Ce sera impossible. Il faut vraiment que le front citoyen se mobilise pour l’obliger à lâcher ne serait-ce que certains d’entre-elles sinon il va les protéger. Lui et Mahammad Boun Abdallah Dionne ont déjà commencé à discréditer les rapports. Il parle maintenant de commission qui sera chargée d’examiner les rapports. On ne veut pas de commission. On veut qu’il transmette ces rapports  à la justice. Les juges sont plus qualifiés que n’importe quelle commission pour examiner ces rapports. La Commission nationale de réforme des institutions avait recommandé que pour les postes non électifs, en l’occurrence les postes de directeurs généraux des sociétés nationales qu’on puisse pourvoir à leurs directions par des appels à candidature et qu’on choisisse les Sénégalais les plus compétents pour les gérer. Malheureusement, Macky n’a pas accepté cette recommandation. Tant qu’on ne nommera pas les directeurs généraux des sociétés et des agences par appel à candidature sur la base de la compétence, on aura toujours cette prévarication.­­

ME PAPE SÉNE, PRÉSIDENT DU COMITÉ SÉNÉGALAIS DES DROITS DE L’HOMME (CSDL) : «Il est prématuré de parler d’absence de sanction»

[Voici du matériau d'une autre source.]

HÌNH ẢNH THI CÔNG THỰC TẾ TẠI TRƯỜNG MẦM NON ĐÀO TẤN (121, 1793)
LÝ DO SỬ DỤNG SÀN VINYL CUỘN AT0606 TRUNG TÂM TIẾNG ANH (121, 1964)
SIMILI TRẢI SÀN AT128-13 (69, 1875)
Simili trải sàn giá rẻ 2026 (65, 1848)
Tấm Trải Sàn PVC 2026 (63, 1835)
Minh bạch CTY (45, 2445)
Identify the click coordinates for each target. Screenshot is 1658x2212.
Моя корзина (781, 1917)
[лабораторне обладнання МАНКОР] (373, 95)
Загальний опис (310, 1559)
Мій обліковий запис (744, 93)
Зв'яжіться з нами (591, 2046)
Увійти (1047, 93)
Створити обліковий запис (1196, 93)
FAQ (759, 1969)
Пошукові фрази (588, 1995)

«Les rapports viennent d’être publiés. On ne peut pas parler de sanction. Je pense qu’il faut laisser le temps de suivi des recommandations qui ont été faites. Dalleurs, le président de la République a décidé de créer une commission pour examiner ces rapports. Il est donc prématuré de parler d’absence de sanction. Il ne faut pas  qu’on se focalise sur la sanction. Car, la vocation d’un rapport, c’est après avoir décelé des manquements, qu’on initie la correction à travers des recommandations. Maintenant, s’il y a des excès dans le comportement de certains agents, en ce moment, le rapport propose des sanctions. Tout ce qui est contenu dans un rapport n’est pas constitutif à la loi pénale, il y a des manquements qui font l’objet d’autres processus. Le rapport c’est un tout, il constate des faits et il révèle des manquements et fait des recommandations. C’est celles-là (recommandations) qui permettra à l’autorité d’opérer des reformes, parce que des manquements peuvent être liés à certains textes, c’est tout ça le sens d’un rapport. Il arrive que la Cour des comptes décèle des manquements d’extrême gravité qui nécessitent qu’une autorité judiciaire saisit telle ou telle personne, je pense qu’il faut laisser le soin à l’autorité judiciaire le temps de consulter. Il faut que tout le monde prenne le temps d’exploiter ces rapports, et l’autorité qui a donné le rapport va donner des orientations. Ce qui m’intéresse très sincèrement, dans un rapport au-delà de ces poursuites, ce sont les recommandations qui ont été faites pour le bon fonctionnement des structures publiques. Je salue l’initiative du président de la République de créer une commission pour examiner ces rapports. Je ne suis pas d’accord avec ceux qui pensent que, quand on parle rapports de la Cour des comptes, on crie au scandale. Un rapport, c’est pour déceler des manquements qui peuvent arriver dans le fonctionnement de certaines structures et qu’on pourrait corriger avec les recommandations proposées. Je pense que il y a des autorités qui ont l’habileté à faire ce travail, il faut avoir une approche beaucoup plus positive du rapport, nous sommes dans un Etat de droit et de démocratie, c’est pour cela qu’on a mis en place ces rapports».